The review essays by Sunila S. Kale, Sandipto Dasgupta, and Michael J. Watts on my book, When Crime Pays: Money and Muscle in Indian Politics, and Steven Pierce's Moral Economies of Corruption: State Formation and Political Culture in Nigeria raise a number of theoretically interesting questions about corruption, criminality, and their historical embeddedness. In particular, they force a rethinking of the commonly accepted notion that in many contexts the state, far from being seen as the remedy to citizens' core grievances, is the very source of the grievance to begin with. Paradoxically, elected representatives who helm the state apparatus are often the only actors with the authority and delegated powers to reform the state, something that they have few incentives to do.

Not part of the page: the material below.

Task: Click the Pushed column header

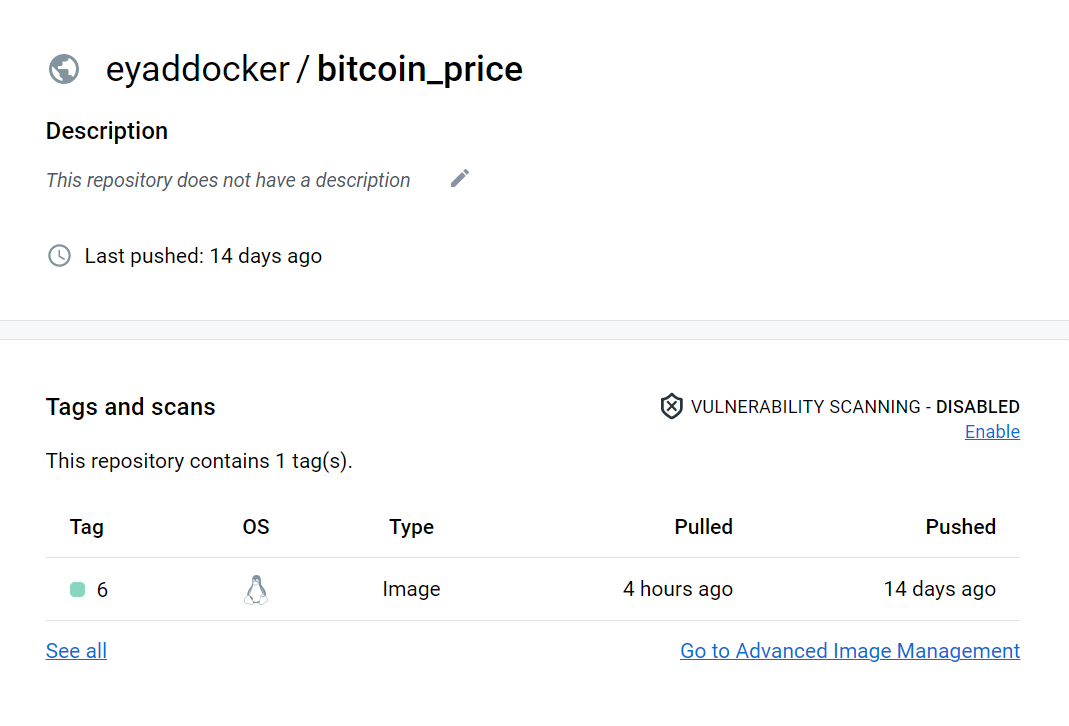Action: pos(960,527)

My book When Crime Pays tries to provide a framework for understanding why one-third of elected parliamentarians in India are under criminal indictment at the time of their election. This nexus of crime and politics is present in both state and national politics; is geographically widespread; afflicts parties across the political spectrum; and appears to be growing, rather than shrinking, at a time when information about the private lives of India's political class is more widespread than ever before.

In her review, Kale makes an important intervention that requires discussion here. She argues that one potential explanation for crime in modern Indian politics can be found in the colonial period, when the law was a "weapon wielded to control populations, territory, and trade in the service of an inequitable colonial order." As such, it is perhaps no surprise that Indians do not seem bothered by political candidates who regularly run afoul of the law. Kale is most certainly right on this score: for many Indians, the state is an obstacle that needs to be circumvented or manipulated, as opposed to a popular enabler that can be harnessed with ease. Therefore, many voters perceive criminal politicians who are willing to throw their weight around to "get things done" as a potential lifeline. This argument is also in sync with Pierce's contention in his book on Nigeria that corruption in that African country has an expressly performative aspect to it; voters are rarely ignorant about their politicians' predilections, but they may find rational reasons to downplay or discount them.

There can be no more telling example of an historically distrusted state institution than the Indian police, whose operations are still guided by the Police Act of 1861, a colonial-era law enacted by a foreign imperial power more concerned with coercing subjects than providing community policing for citizens. As a result, many Indians continue to view the police as the criminal entity, not the lawbreaking politician who is willing to use his or her clout to get local police officials to register their complaints (which often fall on deaf ears, especially if you hail from the "wrong" caste or community). Although When Crime Pays does not dwell on the deep historical legacies that contribute to today's marriage between crime and politics, the concluding chapter does make reference to the enduring, path-dependent legacy of the zamindar (landlord). In many parts of India, the zamindar doubled as the local state—dispensing justice, collecting revenue, and providing local order. The [End Page 562] widely accepted rule of the strongman in the contemporary period is likely, at least in part, an outgrowth of the pervasive reach of the zamindar of yesteryear.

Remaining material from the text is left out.